F-Statistic: The F-statistic is a test statistic that measures the ratio of the variation between the group means (explained variance) to the variation within the groups (unexplained or residual variance). In your case, the F-statistic is 5.23.

p-value: The p-value associated with the F-statistic indicates the probability of observing an F-statistic as extreme as the one obtained (or more extreme) under the null hypothesis. In your case, the p-value is 0.02.

Null Hypothesis (H0): The null hypothesis in ANOVA is that there are no significant differences among the group means. In other words, all group means are equal.

Alternative Hypothesis (H1): The alternative hypothesis is that at least one group mean is significantly different from the others.

If p-value < α (typically 0.05): You would reject the null hypothesis (H0). 
p-value ≥ α (typically 0.05): You would fail to reject the null hypothesis (H0).


In your case, you have a p-value of 0.02, which is less than the common significance level of 0.05. Therefore, you would reject the null hypothesis. This suggests that there are statistically significant differences among the group means in your dataset.

In [38]:
# Q7 In a repeated measures ANOVA, how would you handle missing data, and what are the potential
# consequences of using different methods to handle missing data?

Handling missing data in a repeated measures ANOVA is an important consideration because missing data can potentially bias the results and reduce the power of the analysis.

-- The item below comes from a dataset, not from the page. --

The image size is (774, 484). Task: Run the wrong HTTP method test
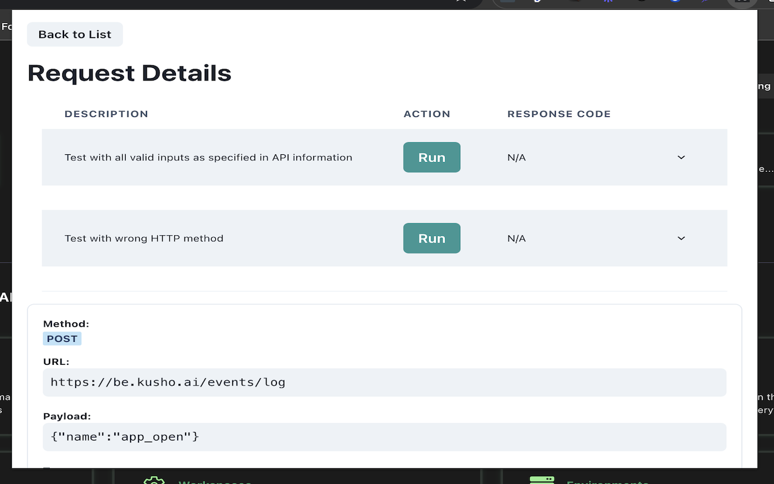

There are several methods to handle missing data in repeated measures ANOVA, and the choice of method can impact the validity and interpretability of the results. Here's how you can handle missing data and the potential consequences of different approaches:

Listwise Deletion (Complete Case Analysis): This method involves excluding participants with missing data from the analysis. Only subjects with complete data across all time points and conditions are included.

Consequences: While this approach is straightforward, it can result in a loss of valuable data, reduced statistical power, and potentially biased estimates if missing data are not missing completely at random (MCAR). It may also lead to a non-representative sample.
Pairwise Deletion: With this method, you use all available data for each pair of time points or conditions, even if data are missing for some subjects at specific time points.

Consequences: Pairwise deletion retains more data than listwise deletion and can maximize the sample size for each comparison. However, it can introduce inconsistency in the sample size across comparisons, potentially affecting the power and validity of individual comparisons.

Imputation Methods:

Mean Imputation: Replace missing values with the mean of observed values for the respective variable.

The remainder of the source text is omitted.